Collected data:

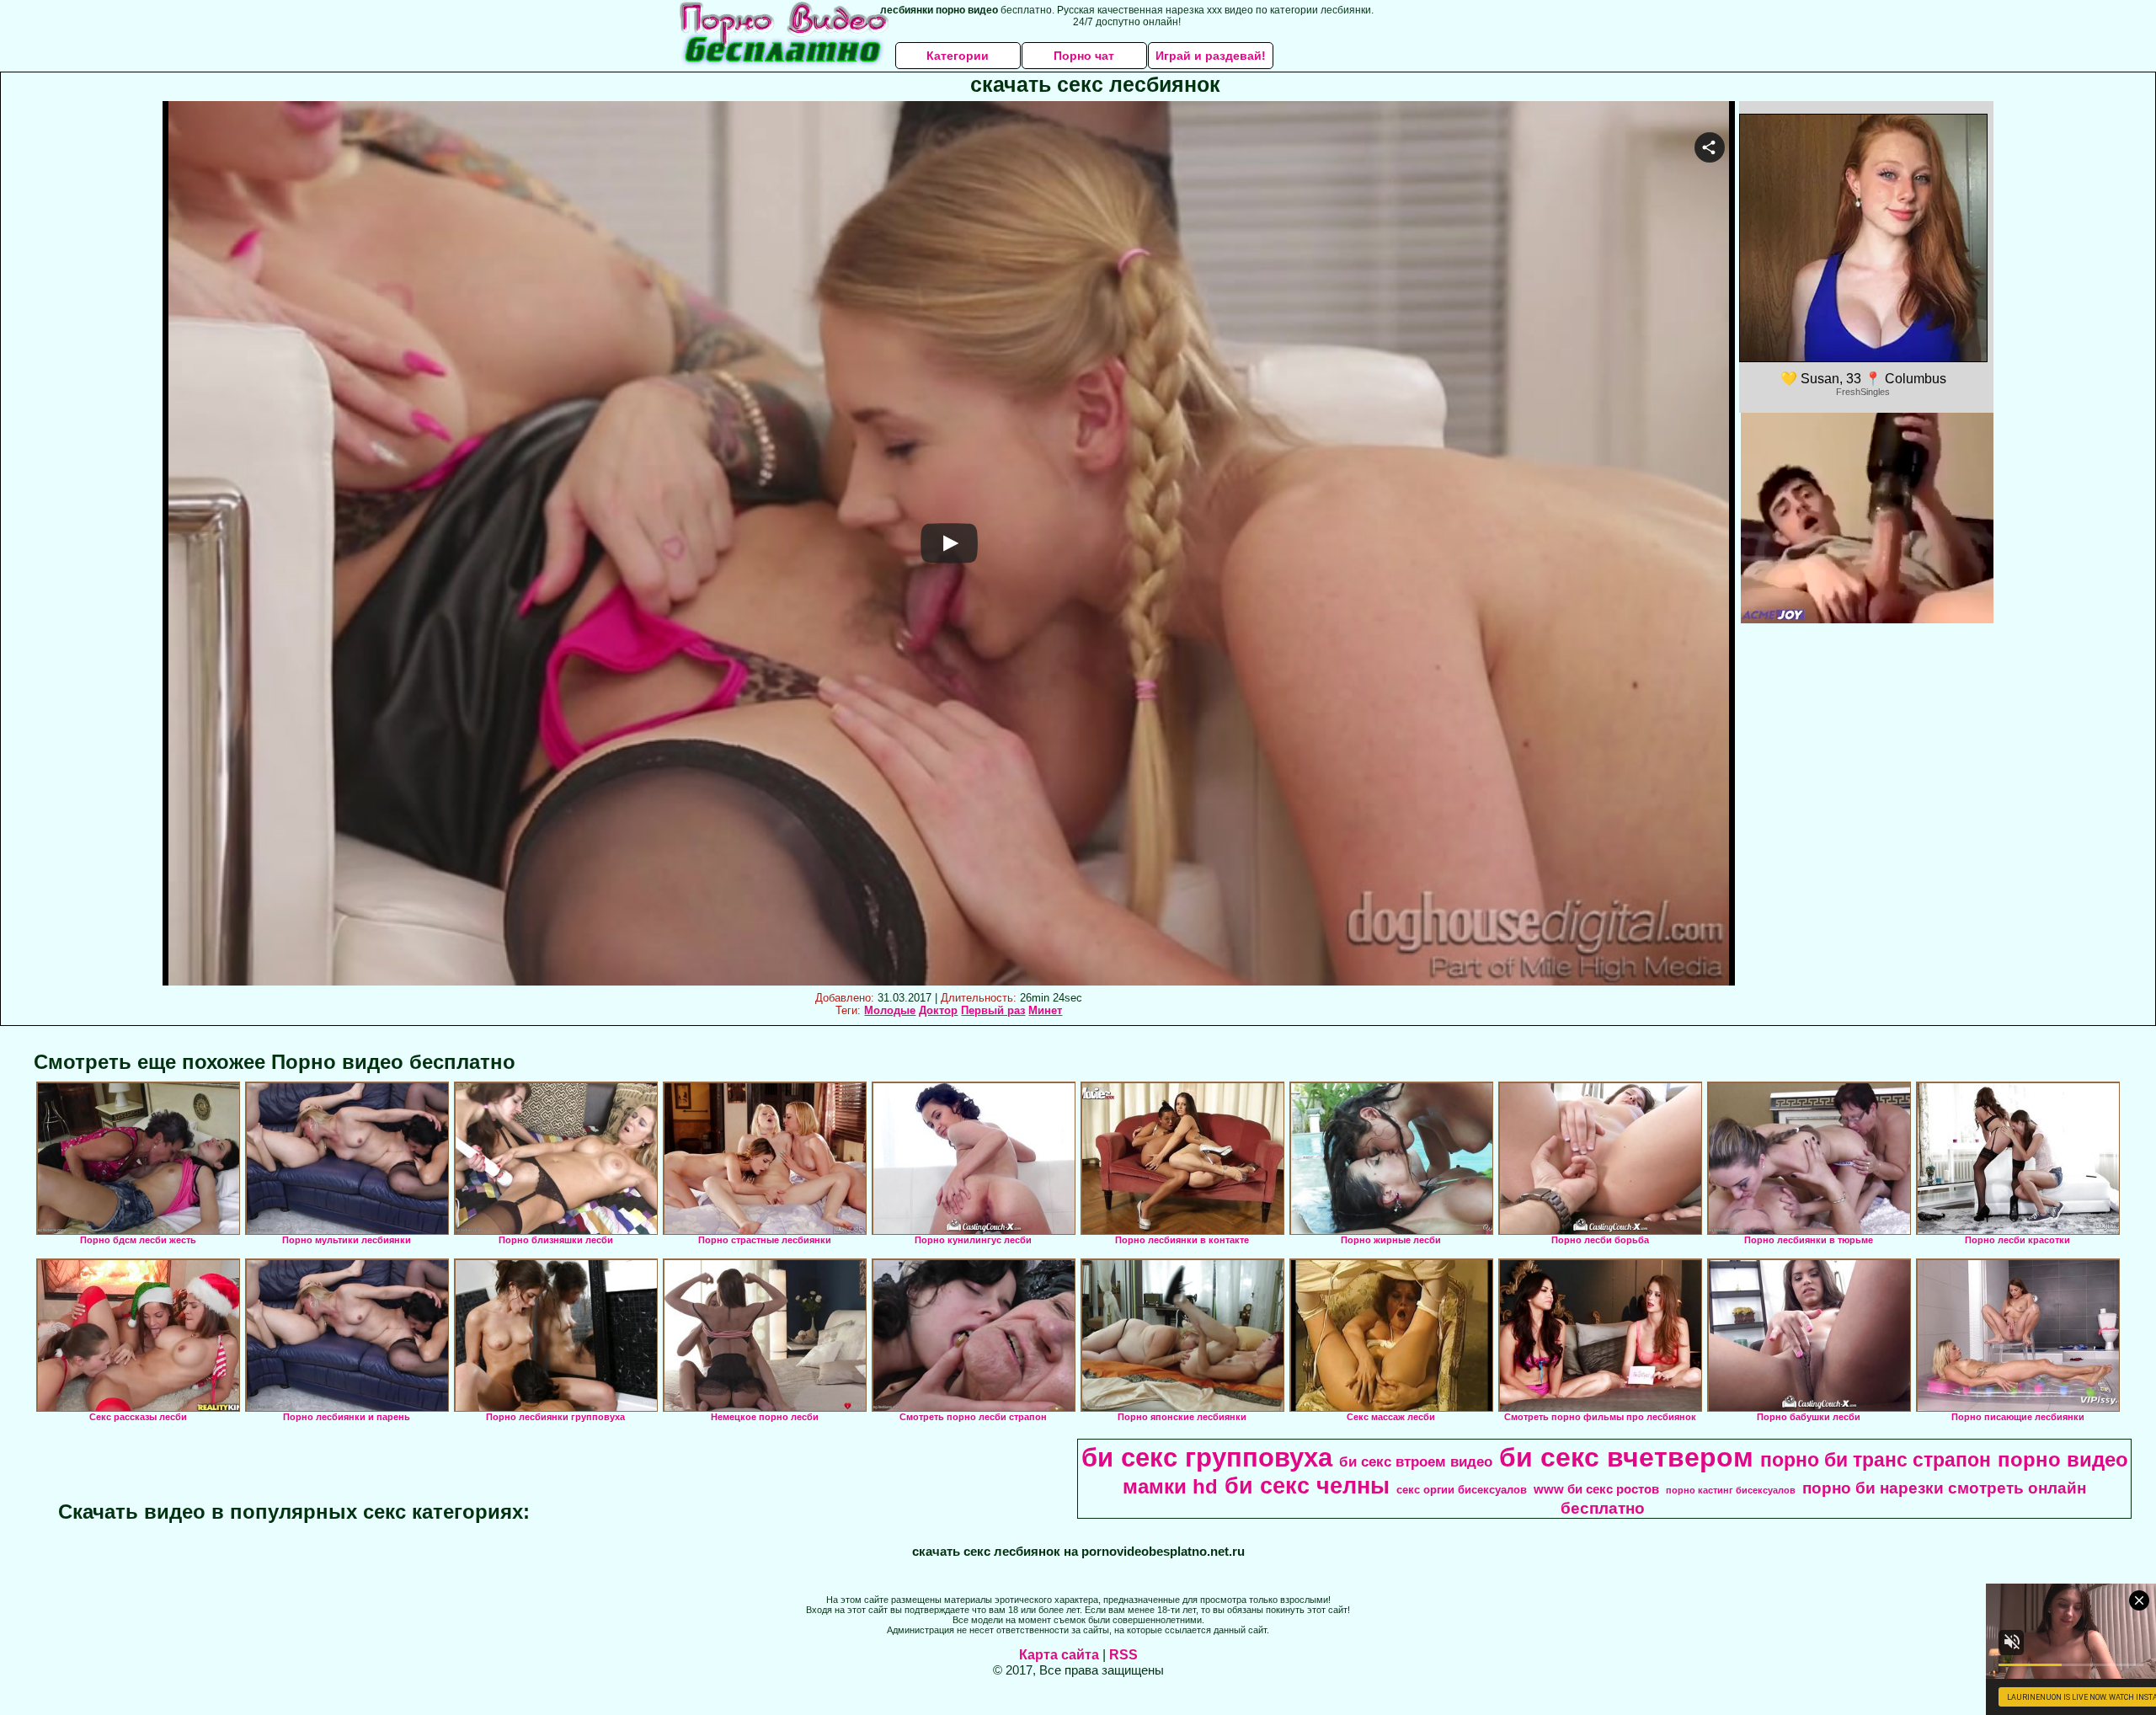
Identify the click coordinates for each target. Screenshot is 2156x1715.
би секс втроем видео (1415, 1461)
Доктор (938, 1010)
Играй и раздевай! (1210, 55)
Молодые (889, 1010)
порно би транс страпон (1875, 1460)
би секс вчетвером (1626, 1457)
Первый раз (993, 1010)
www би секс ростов (1596, 1489)
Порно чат (1084, 55)
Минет (1045, 1010)
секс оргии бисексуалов (1461, 1489)
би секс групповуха (1206, 1457)
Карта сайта (1059, 1655)
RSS (1123, 1655)
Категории (957, 55)
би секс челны (1307, 1486)
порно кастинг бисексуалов (1731, 1490)
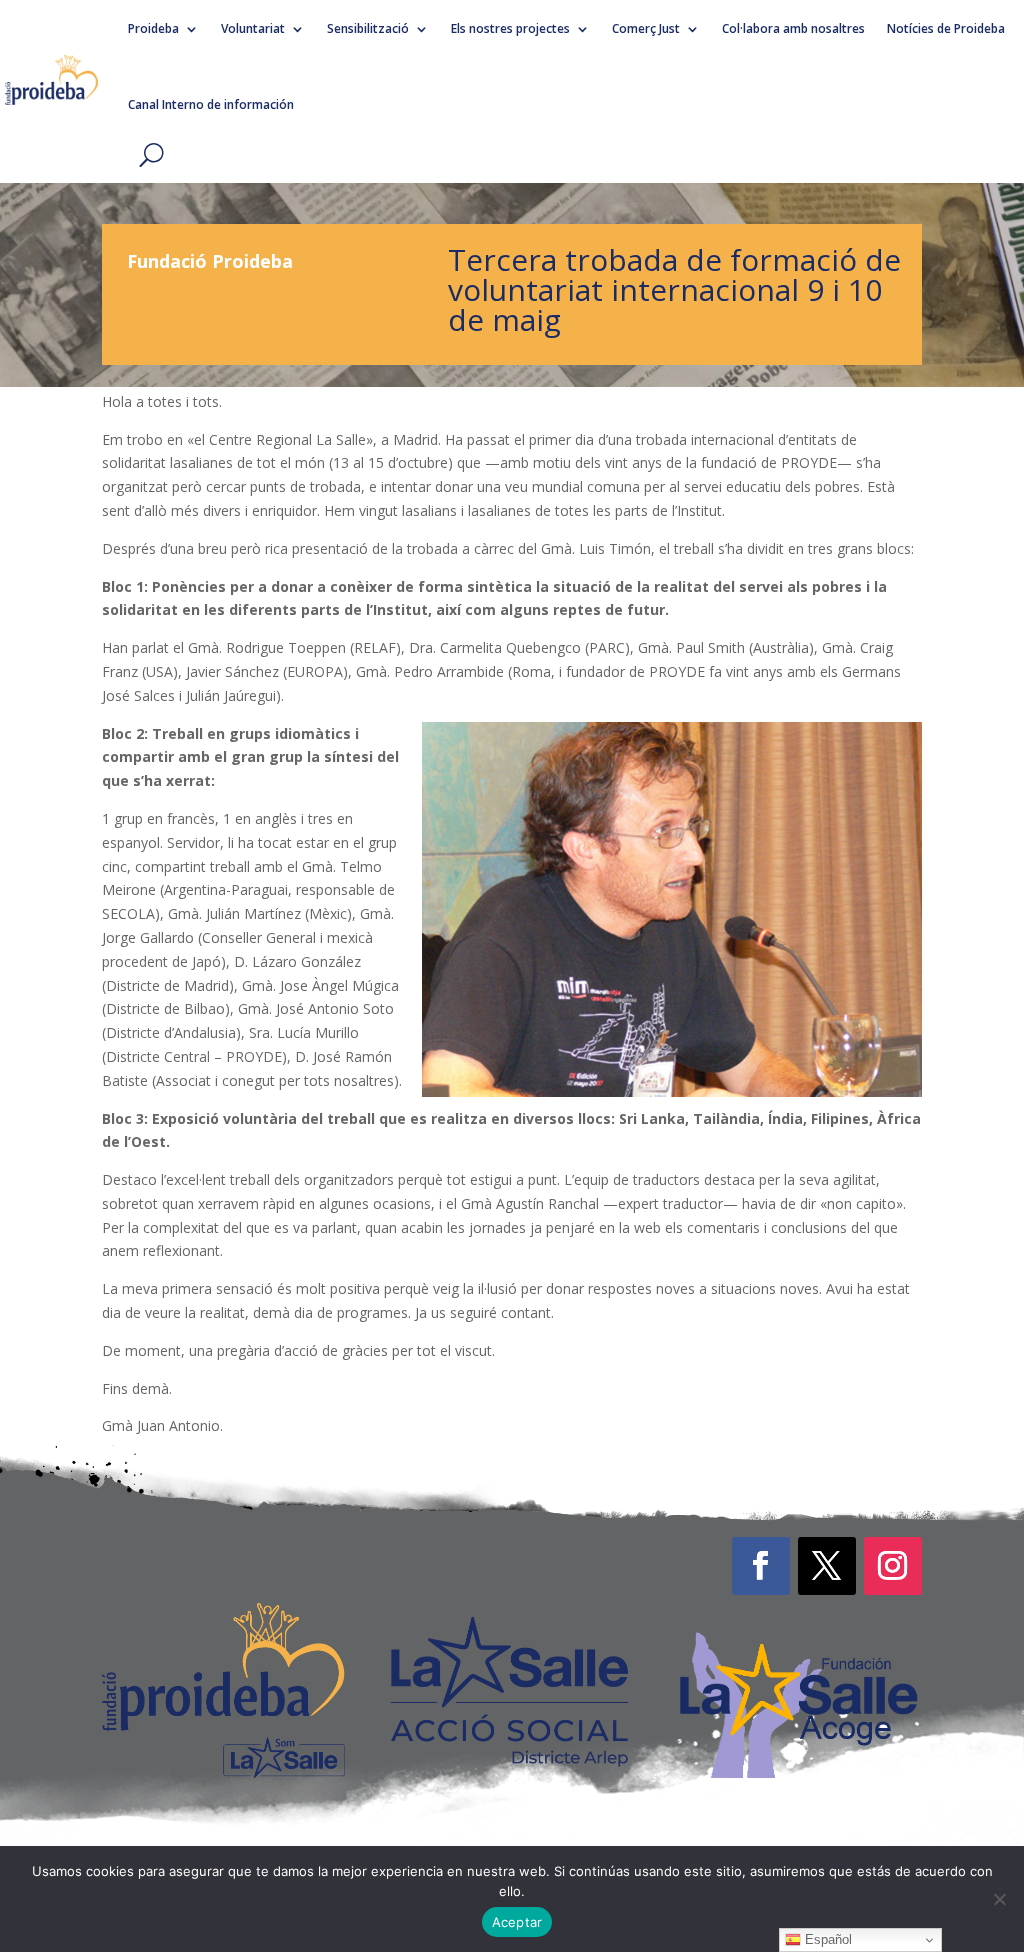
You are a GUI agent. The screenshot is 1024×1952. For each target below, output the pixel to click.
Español (826, 1939)
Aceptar (517, 1922)
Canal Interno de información (211, 104)
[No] (999, 1899)
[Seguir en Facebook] (761, 1566)
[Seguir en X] (827, 1566)
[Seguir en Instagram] (893, 1566)
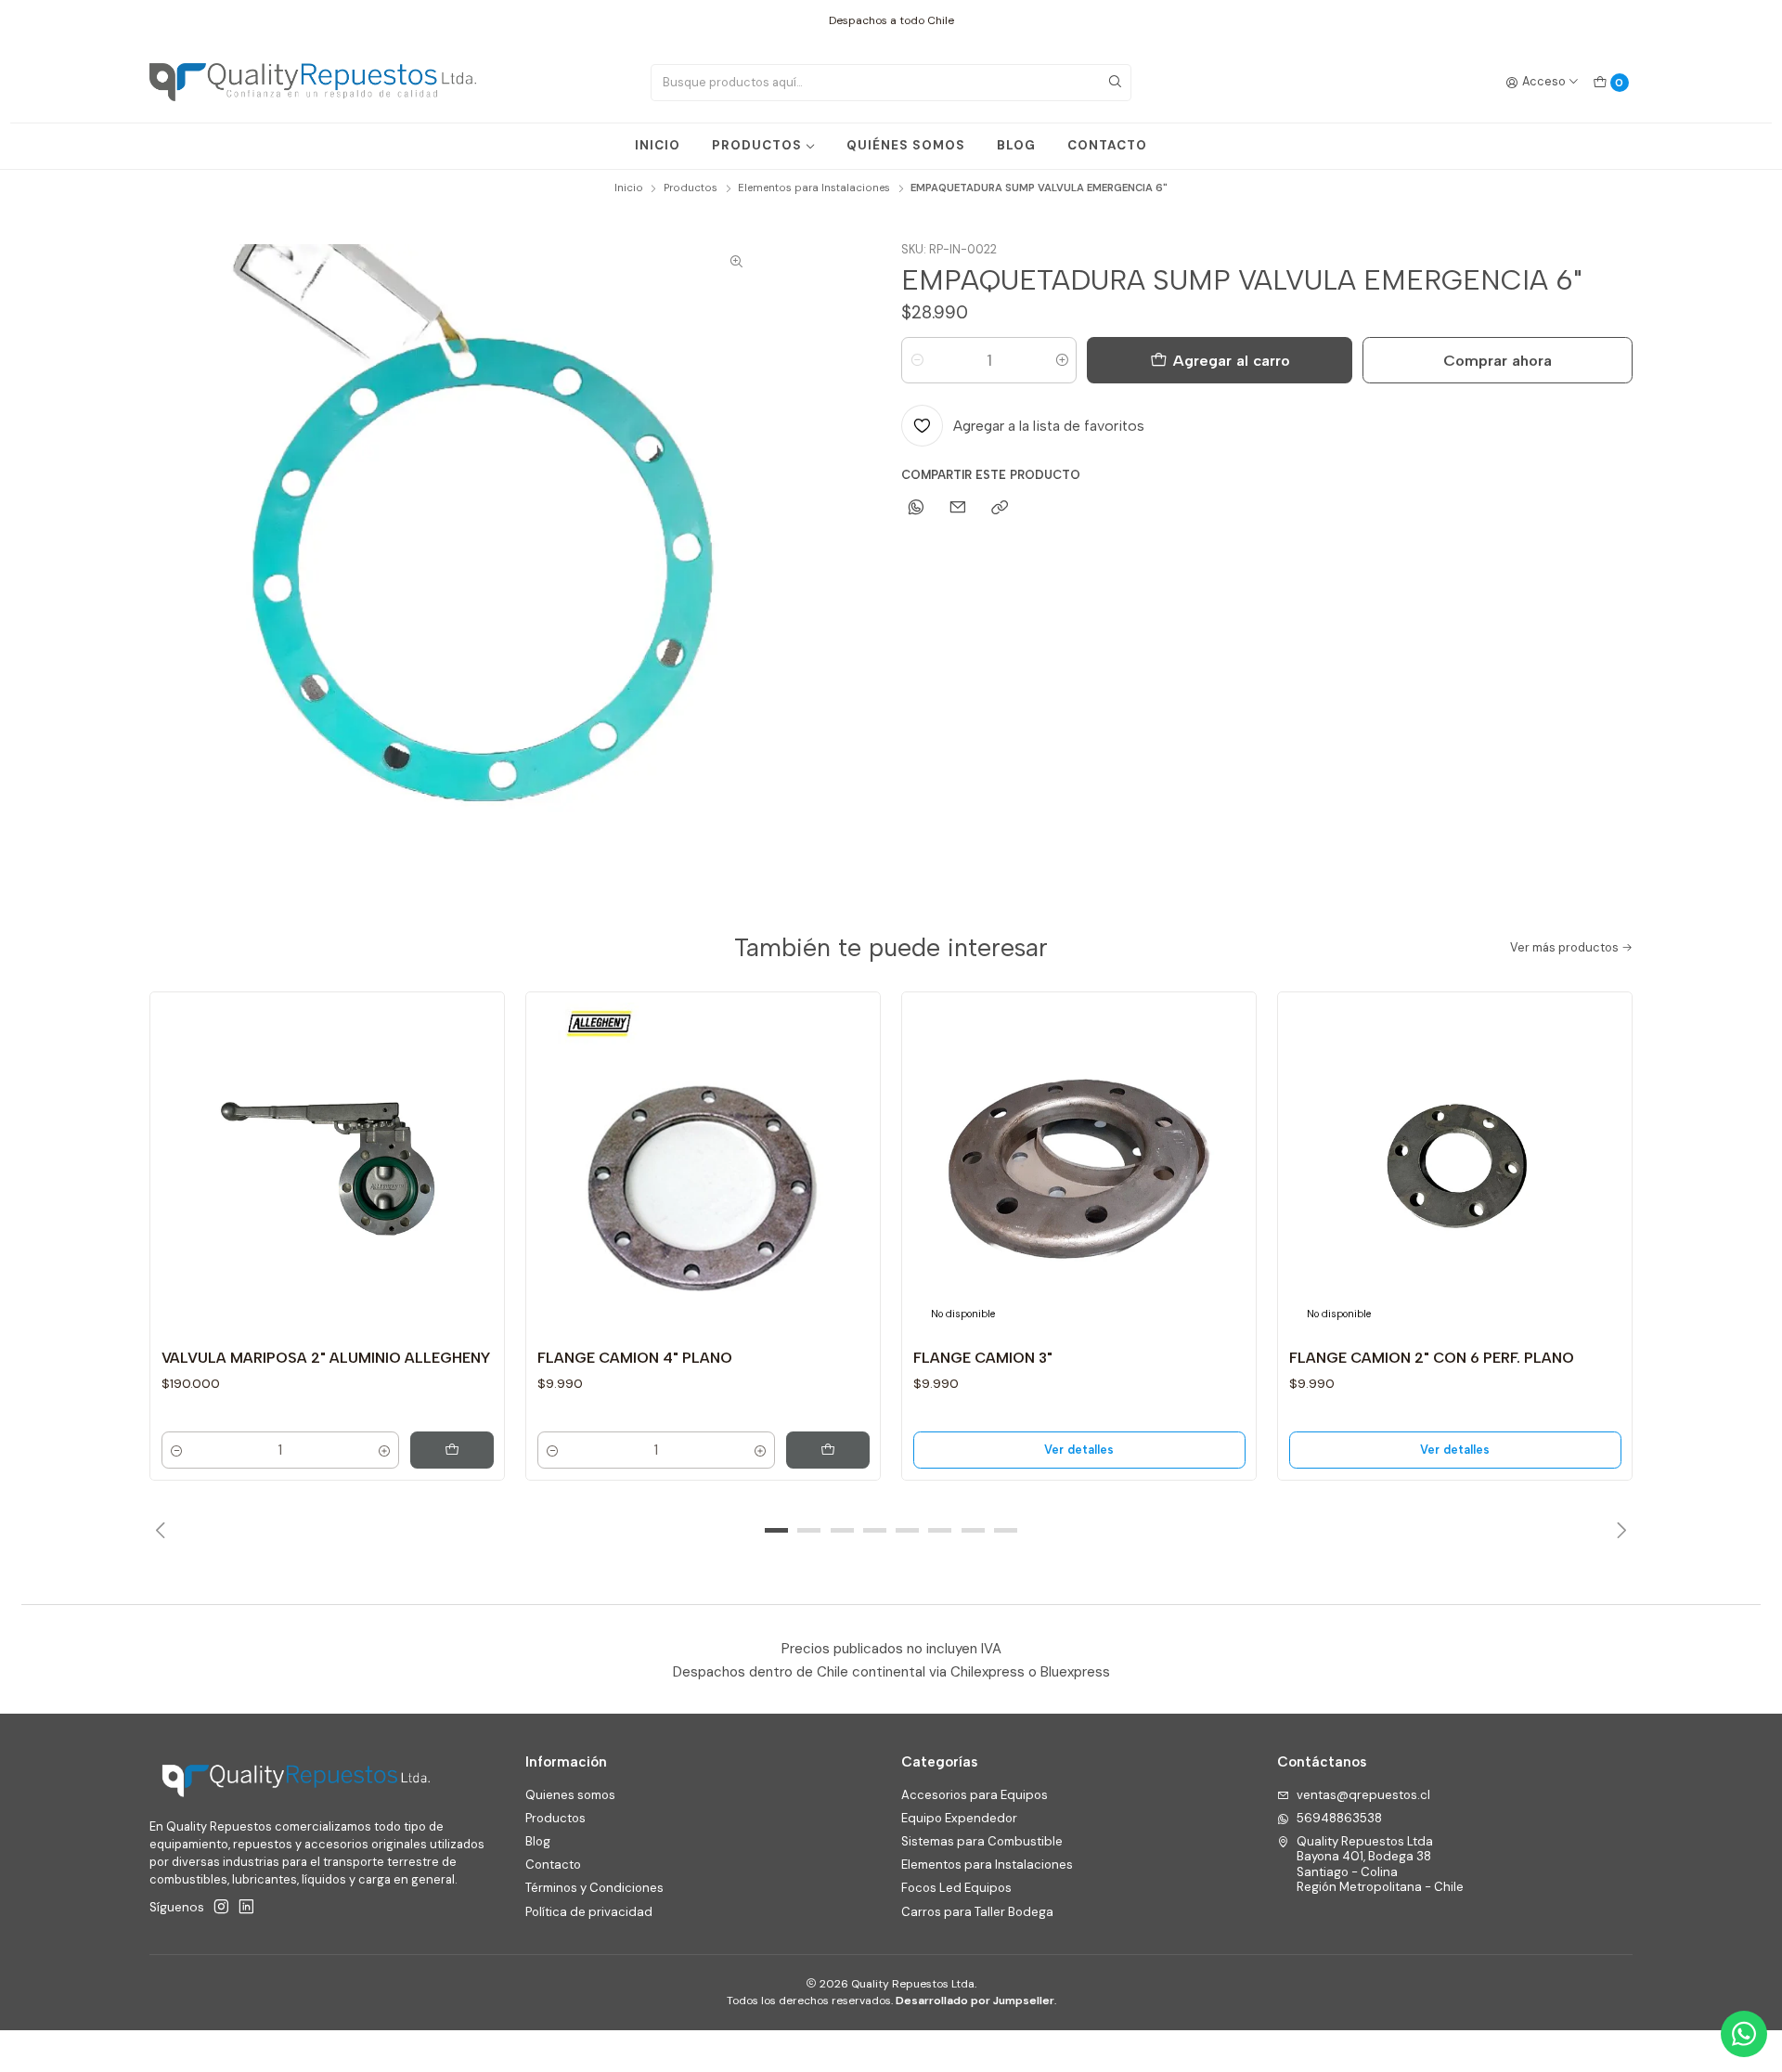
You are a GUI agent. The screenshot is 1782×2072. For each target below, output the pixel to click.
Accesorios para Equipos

> ACTIVITY:
Take every line from the data that contains the word "click".

> EXERCISE RESPONSE:
Identify the click coordinates for each target. Screenshot is 2156x1715.
You are a GUI agent. The screenshot is 1024×1952. For each target below, output the pixel to click.
You are a GUI agent. The screenshot is 1782×2072. For each target below, output the pixel to click.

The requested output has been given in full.